8 thoughts on “Cuba May 1st Workers Parade in Pictures

  • You might want to spend sometime reading about US and MLB policy, they might not want to go back because the US and the MLB penalize them. In Mexico there is a lrage number of Cuban players who go back home, pay taxes because of agreements between Cuba and Mexico. US should do the same abd allow Cuba players (very nationalist like most Cubans) want to play for their country in international events…US does not allow that, Mexico does???

  • The players that play baseball in America don’t want to go back.

  • This is not your lucky day, I travel there often and visit hospital with groups learning about its medical system, much better than most hospital than in Latin America and free. Their writers are famous across the world, their painters, their athletes (now some play in Mexico, Japan) those who go to US cannot return because US will not allow it under embargo so they have to defect. They are healthier than Latin Americans and in cases than americans, especially minorities. $20 dollars in Cuba (now that the Euro is lower) can get you a lot of fresh food and the ration is free.Now that they can travel (I just had a Cuban friend visit) and returned how come millions are not leaving? It’s neither hell nor heaven, just a poor country doing the best it can while under attack by the US. On the terrorist list? Most terrorists are in the US.

  • The monthly rations don’t last two weeks, the hospitals are filthy, the education is loaded with propaganda and none of it is free. With average salaries at less than $20 per month, Cubans carry an effective tax rate of 95%.

    Oh, and they have no say or choice in any of it.

  • Yeah now they have lost their rights to go hungry, not having health care, free education, etc.

  • Notice how the machine guns are forcing people to participate! Haaa there is revolutionary Cuba for another century! Viva la revolucion!

  • LOL! Does anybody else find it bitterly ironic that the Cuban workers, under orders from their government controlled union to come out and march on May 1st , are photographed holding portraits of the man who took away from the Cuban workers the right to strike and the right to collective bargaining?

    “By no means can Cuban workers go on strike!” declared the Minister of Industries, Che Guevara, on June 26, 1961. “Cuban workers must adjust to life in a collectivist social order!”

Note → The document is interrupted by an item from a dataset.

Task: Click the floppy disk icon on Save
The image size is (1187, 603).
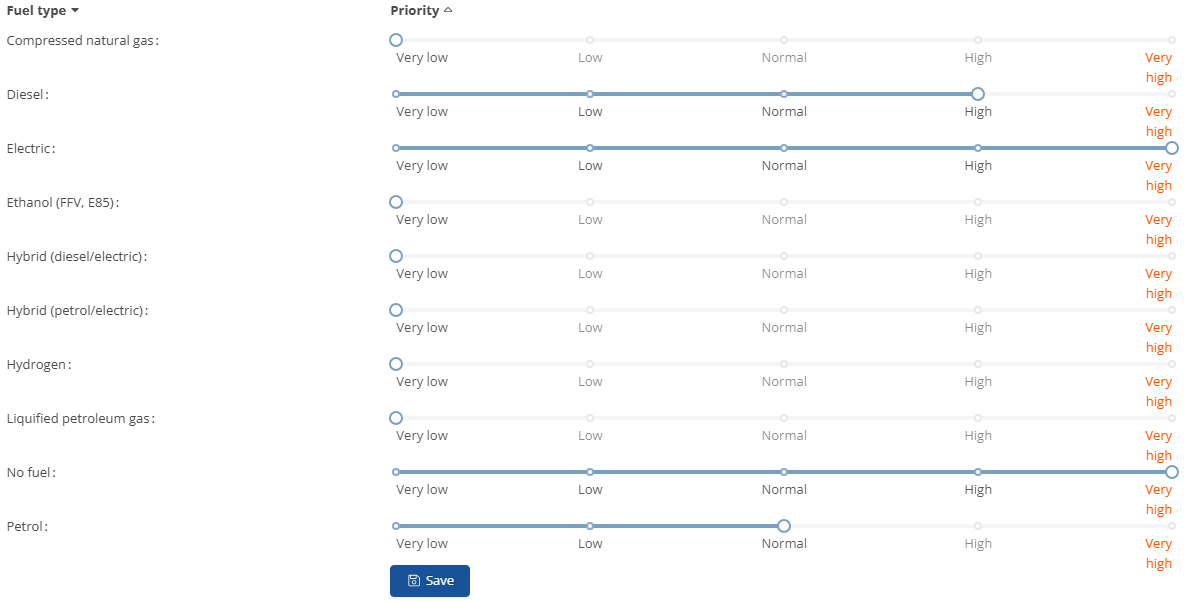Action: 414,581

  • Thanks for the fotos, Elio y Juan! !Fraternal May Day greetings from the “People’s Republic of Vermont!” The last time I attended May Day in Habana was in 2006, where I enjoyed one of Fidel’s last public appearances.
    Today, I attended May Day festivities here in Vermont, and am really energized! We filled the grounds of the state capitolio, and our march stretched down State Street for three long blocks, then up Main Street for another two. I’d estimate somewhere between 1,300 to 1,700. What is even more encouraging, perhaps two-thirds of the participants were young folks, in their teens, twenties and thirties, in addition to us usual refugees from the 1960’s (and older). Also, many young families with kids. In additon, a contingent of Mexican and Central American farm workers (a couple of speeches in Spanish), plus labor unions, environmental groups, etc. I bugged out an hour early to attend our own diminuitive May Day celebration here in Brattleboro (of around 50 participants, mostly elders, but still more young folks than last year. To make both events, had to zoom down I-89 and I-91, but made the 140 miles from Montepelier to Brattleboro in under two hours!